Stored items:
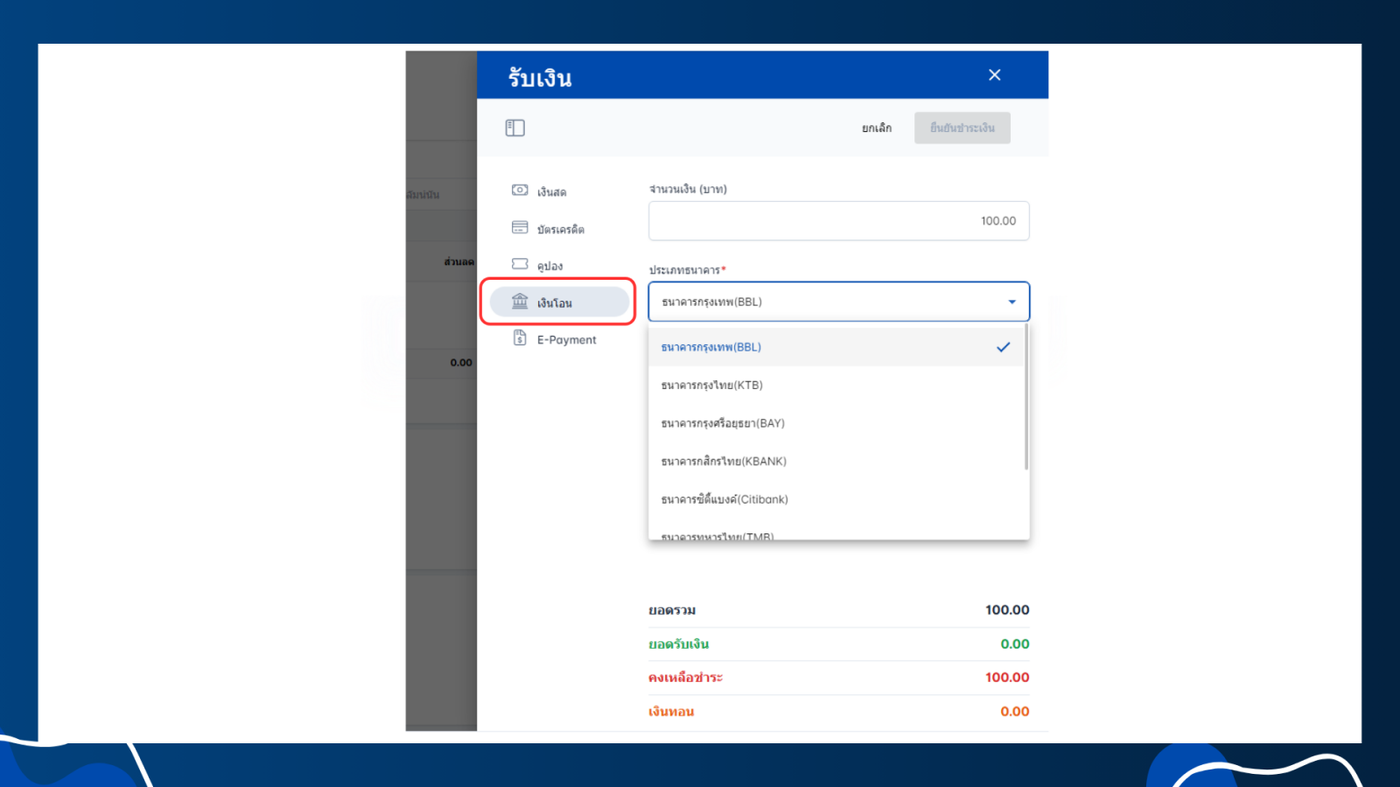
Task: Focus the จำนวนเงิน (บาท) amount field
Action: coord(838,221)
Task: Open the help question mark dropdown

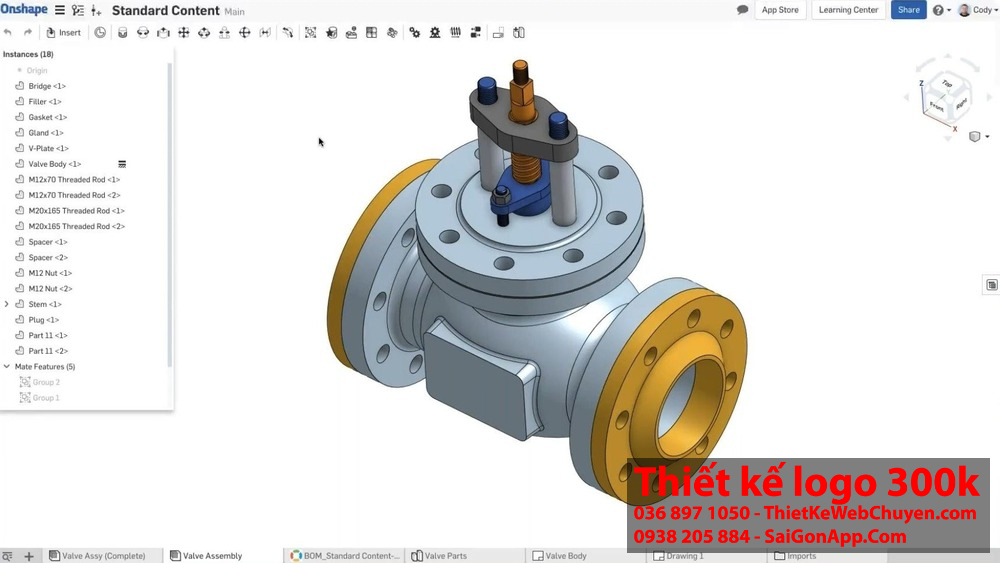Action: click(941, 10)
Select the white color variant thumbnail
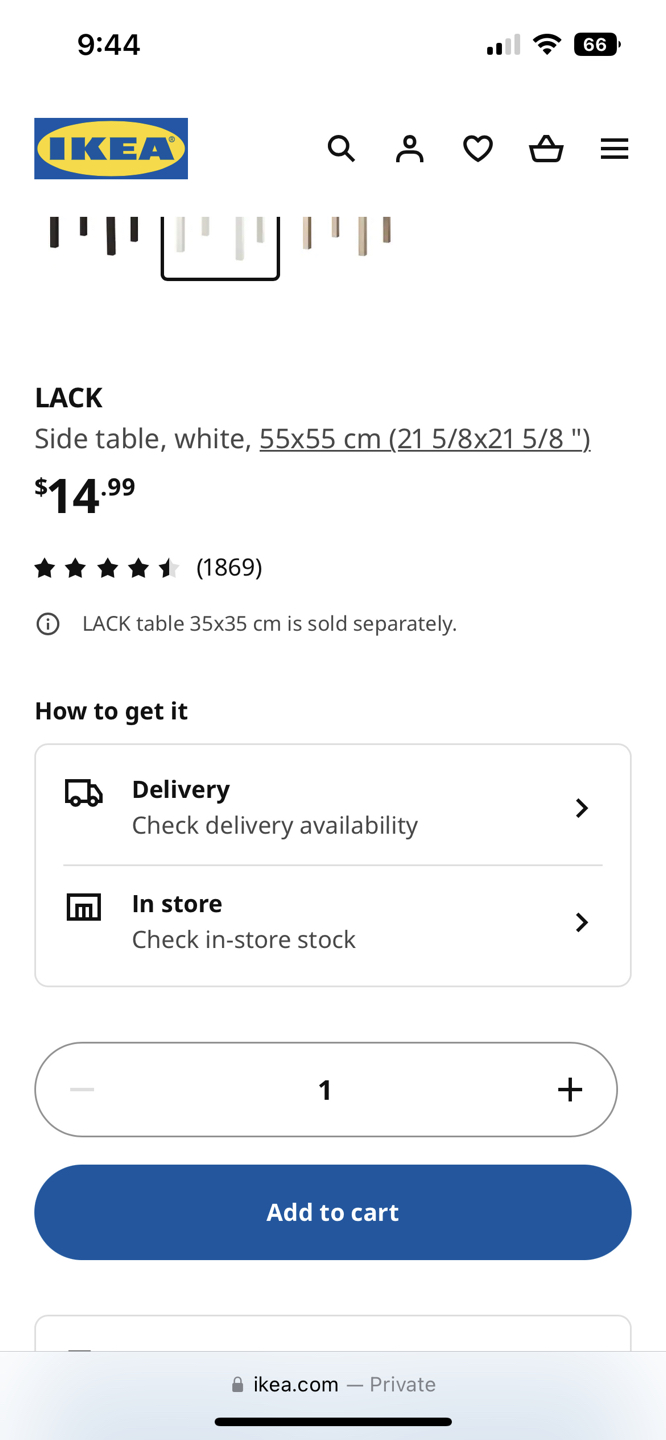This screenshot has height=1440, width=666. click(220, 245)
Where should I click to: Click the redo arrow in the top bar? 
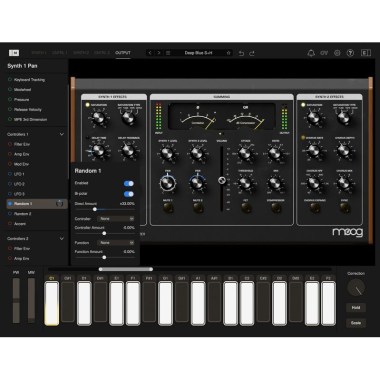252,53
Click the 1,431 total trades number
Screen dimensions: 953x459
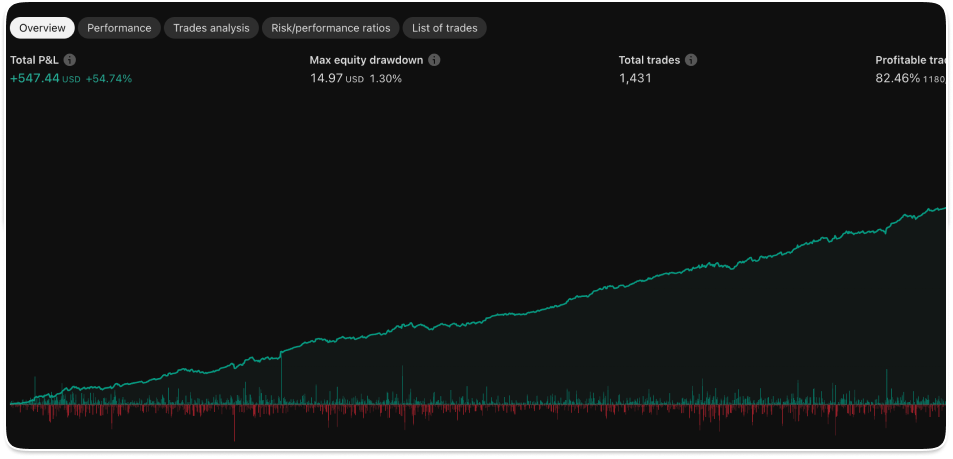(635, 78)
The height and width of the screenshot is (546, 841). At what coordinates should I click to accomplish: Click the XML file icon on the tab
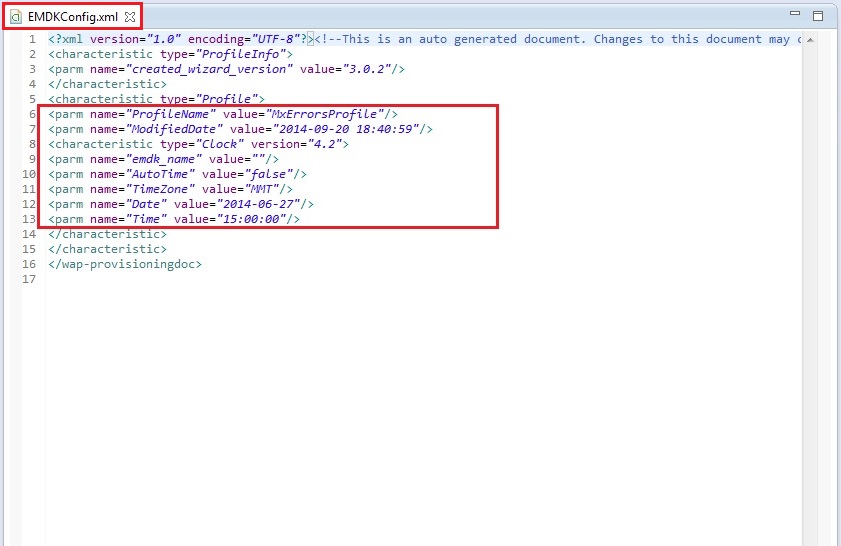tap(16, 17)
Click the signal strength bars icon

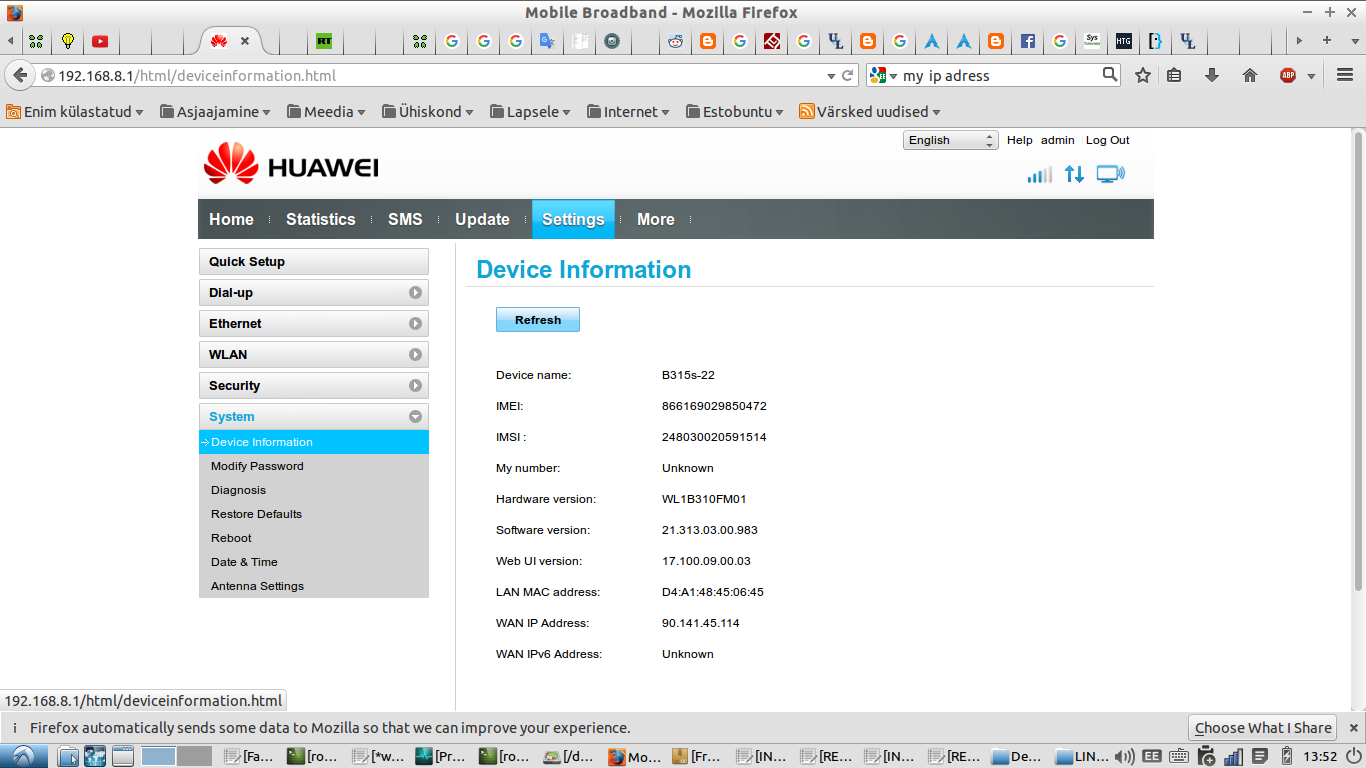(x=1039, y=175)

Work order:
Begin at the line that contains "Click the 1,431 total trades number" and transcribe exactly, and only, each line through the final line of the data above, both included; the pictures do not go in.

Answer to this task:
Click the 1,431 total trades number
Screen dimensions: 953x459
(635, 78)
The height and width of the screenshot is (546, 841). At what coordinates should I click to accomplish: Click the XML file icon on the tab
tap(16, 17)
Click the signal strength bars icon

(x=1039, y=175)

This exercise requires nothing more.